### WHAT YOU NEED TO DO
1 > In the post about the plum tree, what kind of plum tree was planted over Meg?
2 > Rewrite the passage of the plum tree post starting with "Plums are possibly" and going on through "autumn and winter.", putting "dessert" in place of "pudding".

### TEXT UNDER STUDY
####################

Monday, 24 September 2012

A plum tree for a beloved puss & memories of a sublime plum crumble

A week ago today we lost our lovely old tabby cat, Meg, to kidney failure. She was everything I ever wanted in an animal; fiercely independent, gloriously, fastidiously, clean and (at times, strictly her times) wonderfully warm, loving and friendly. Our very own stripy mini-tiger took no prisoners when it came to what she would and wouldn't tolerate, but she was surpisingly forgiving with our two young kids and I often found all three of them curled up together on the sofa after school. A true feline character and part of our family for 13 years, Meg was the first thing my husband Rob and I accumulated when we first moved in together. Rescued from the local cat home, chosen together with care and the limitless energy of young love, in my mind she symbolises the start of 'us' and all that we have gone on to become. For an animal that was almost entirely silent, the house feels so quiet without her and I miss her dreadfully. 

We buried her up the garden on a cold windy evening, each absorbed in our own thoughts, as we dug  the damp soil and prepared her resting spot. Over her we planted a beautiful little Mirabelle plum tree and the thought of it dropping its young leaves shortly, then sleeping winter-long only to unfurl gently into blossom next spring is very comforting. The thought of the plums we shall harvest more comforting still, out of death becomes new life, and tasty new life at that. Maybe by the time the tree fruits next summer we shall all feel ready to give another feline waif and stray a new home. 

Plums are possibly one of my favourite fruits, and this crumble recipe is a lusciously comforting pudding to make as the nights draw in. Filling my home with the delicious smells of good cooking, surrounded by plenty of warmth, laughter and wine. These are the simple things that will get me through the coming autumn and winter.

Plum, amaretto & almond crumble with proper vanilla custard
Serves 4

for the custard:
200ml milk
100ml double cream
½ vanilla pod, cut in half down the length
3 large egg yolks
55g caster sugar 

for the plums:
700g plums, stones removed & cut into bite sized pieces
2-3 tbsp amaretto
1-2 tbsp caster sugar

for the crumble:
200g plain flour
125g cold unsalted butter, cut into small dice 
75g golden caster sugar
50g whole blanched almonds

I always begin by making the custard first so it has plenty of time to cool to my perfect serving temperature. In a heavy based saucepan heat the milk and cream, together with the split vanilla pod, until just below boiling point. Turn off the heat and leave to infuse for 30 mins before removing the vanilla pod, scraping in the little black seeds and stirring them through the creamy milk.

####################

Stored data entries
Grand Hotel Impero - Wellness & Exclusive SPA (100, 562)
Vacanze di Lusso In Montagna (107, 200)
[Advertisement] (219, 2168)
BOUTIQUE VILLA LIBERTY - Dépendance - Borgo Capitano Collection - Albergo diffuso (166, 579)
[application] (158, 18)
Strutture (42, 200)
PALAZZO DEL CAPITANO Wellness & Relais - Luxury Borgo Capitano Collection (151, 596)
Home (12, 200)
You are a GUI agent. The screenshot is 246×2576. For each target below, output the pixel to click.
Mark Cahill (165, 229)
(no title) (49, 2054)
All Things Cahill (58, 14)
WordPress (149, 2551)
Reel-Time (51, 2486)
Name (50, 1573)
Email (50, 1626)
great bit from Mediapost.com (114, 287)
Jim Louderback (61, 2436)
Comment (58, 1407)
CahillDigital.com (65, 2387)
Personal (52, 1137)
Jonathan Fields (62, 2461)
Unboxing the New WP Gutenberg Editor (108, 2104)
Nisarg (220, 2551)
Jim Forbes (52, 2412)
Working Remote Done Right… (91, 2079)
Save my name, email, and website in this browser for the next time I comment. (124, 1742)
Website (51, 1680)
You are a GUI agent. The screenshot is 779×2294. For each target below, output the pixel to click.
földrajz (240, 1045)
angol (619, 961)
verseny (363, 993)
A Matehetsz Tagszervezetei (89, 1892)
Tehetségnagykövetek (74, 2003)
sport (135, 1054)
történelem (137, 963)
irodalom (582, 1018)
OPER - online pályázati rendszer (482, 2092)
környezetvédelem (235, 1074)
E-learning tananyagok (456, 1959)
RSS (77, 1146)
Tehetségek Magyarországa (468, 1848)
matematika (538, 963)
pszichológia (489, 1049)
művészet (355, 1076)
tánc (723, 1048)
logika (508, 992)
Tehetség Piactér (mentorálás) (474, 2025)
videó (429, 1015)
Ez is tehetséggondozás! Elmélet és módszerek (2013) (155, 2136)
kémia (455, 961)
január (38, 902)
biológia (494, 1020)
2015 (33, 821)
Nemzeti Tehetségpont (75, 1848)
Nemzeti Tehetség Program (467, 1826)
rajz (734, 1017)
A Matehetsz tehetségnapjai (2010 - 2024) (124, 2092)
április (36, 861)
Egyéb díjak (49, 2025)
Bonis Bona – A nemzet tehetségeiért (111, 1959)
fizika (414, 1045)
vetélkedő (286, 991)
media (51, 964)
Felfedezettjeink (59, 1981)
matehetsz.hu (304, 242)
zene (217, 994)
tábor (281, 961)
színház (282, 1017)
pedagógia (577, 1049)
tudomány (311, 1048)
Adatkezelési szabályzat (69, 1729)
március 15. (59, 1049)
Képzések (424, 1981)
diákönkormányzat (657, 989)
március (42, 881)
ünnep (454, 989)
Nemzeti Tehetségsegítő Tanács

####################

### SOLUTIONS BY TASK
1 > A Mirabelle plum tree.

2 >
Plums are possibly one of my favourite fruits, and this crumble recipe is a lusciously comforting dessert to make as the nights draw in. Filling my home with the delicious smells of good cooking, surrounded by plenty of warmth, laughter and wine. These are the simple things that will get me through the coming autumn and winter.